The firm was Tugby, late Chickenstalker.
‘No,’ said Tugby. ‘No. Not particular. I’m a little elewated. The muffins came so pat!’
With that he chuckled until he was black in the face; and had so much ado to become any other colour, that his fat legs took the strangest excursions into the air. Nor were they reduced to anything like decorum until Mrs. Tugby had thumped him violently on the back, and shaken him as if he were a great bottle.
‘Good gracious, goodness, lord-a-mercy bless and save the man!’ cried Mrs. Tugby, in great terror. ‘What’s he doing?’
Mr. Tugby wiped his eyes, and faintly repeated that he found himself a little elewated.
‘Then don’t be so again, that’s a dear good soul,’ said Mrs. Tugby, ‘if you don’t want to frighten me to death, with your struggling and fighting!’

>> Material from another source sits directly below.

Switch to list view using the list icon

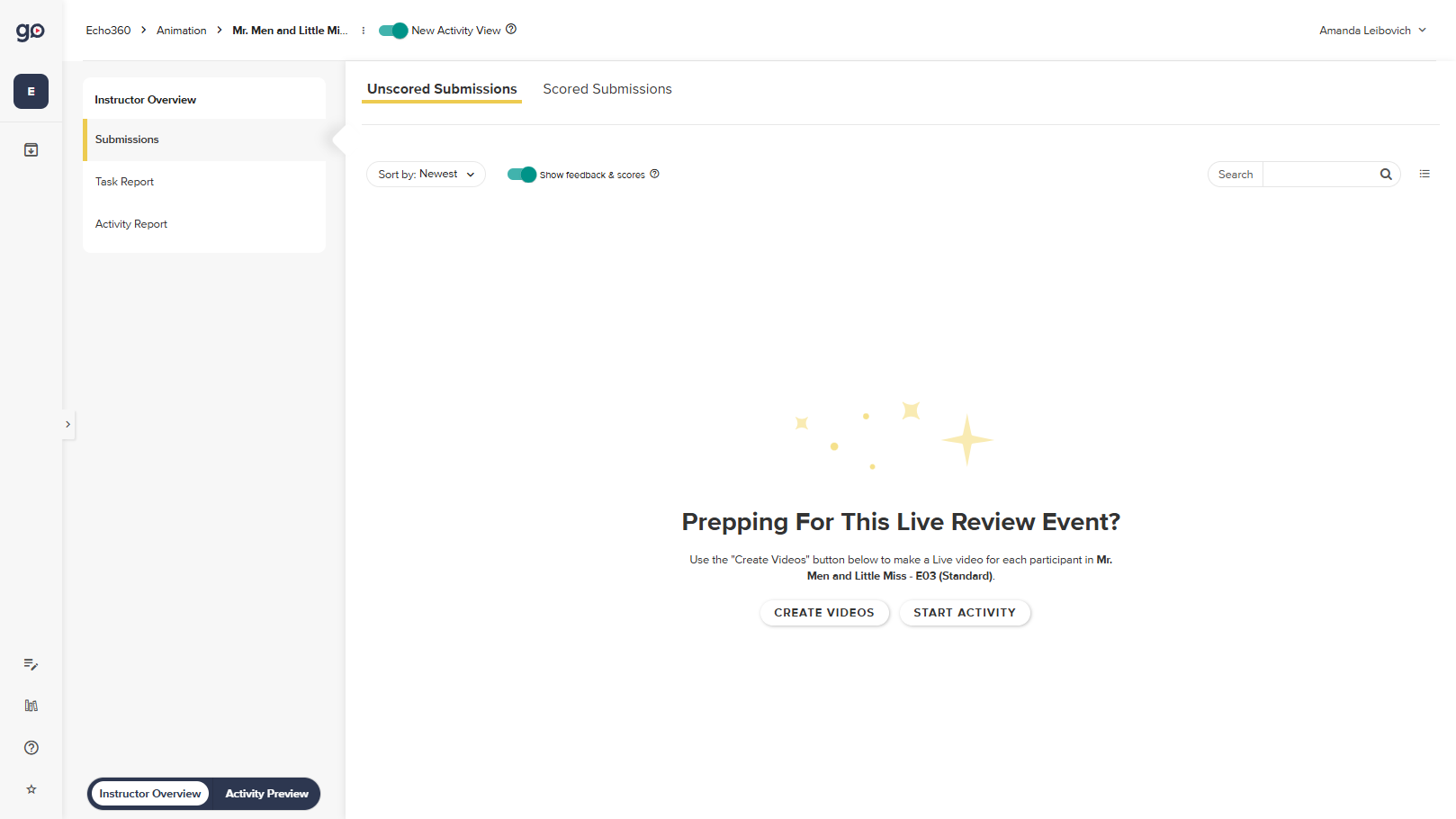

Mr. Tugby said he wouldn’t; but, his whole existence was a fight, in which, if any judgment might be founded on the constantly-increasing shortness of his breath, and the deepening purple of his face, he was always getting the worst of it.
‘So it’s blowing, and sleeting, and threatening snow; and it’s dark, and very cold, is it, my dear?’ said Mr. Tugby, looking at the fire, and reverting to the cream and marrow of his temporary elevation.
‘Hard weather indeed,’ returned his wife, shaking her head.
‘Aye, aye! Years,’ said Mr. Tugby, ‘are like Christians in that respect. Some of ’em die hard; some of ’em die easy. This one hasn’t many days to run, and is making a fight for it. I like him all the better. There’s a customer, my love!’
Attentive to the rattling door, Mrs. Tugby had already risen.
‘Now then!’ said that lady, passing out into the little shop. ‘What’s wanted? Oh! I beg your pardon, sir, I’m sure. I didn’t think it was you.’
She made this apology to a gentleman in black, who, with his wristbands tucked up, and his hat cocked loungingly on one side, and his hands in his pockets, sat down astride on the table-beer barrel, and nodded in return.
‘This is a bad business up-stairs, Mrs. Tugby,’ said the gentleman. ‘The man can’t live.’
‘Not the back-attic can’t!’ cried Tugby, coming out into the shop to join the conference.
‘The back-attic, Mr. Tugby,’ said the gentleman, ‘is coming down-stairs fast, and will be below the basement very soon.’
Looking by turns at Tugby and his wife, he sounded the barrel with his knuckles for the depth of beer, and having found it, played a tune upon the empty part.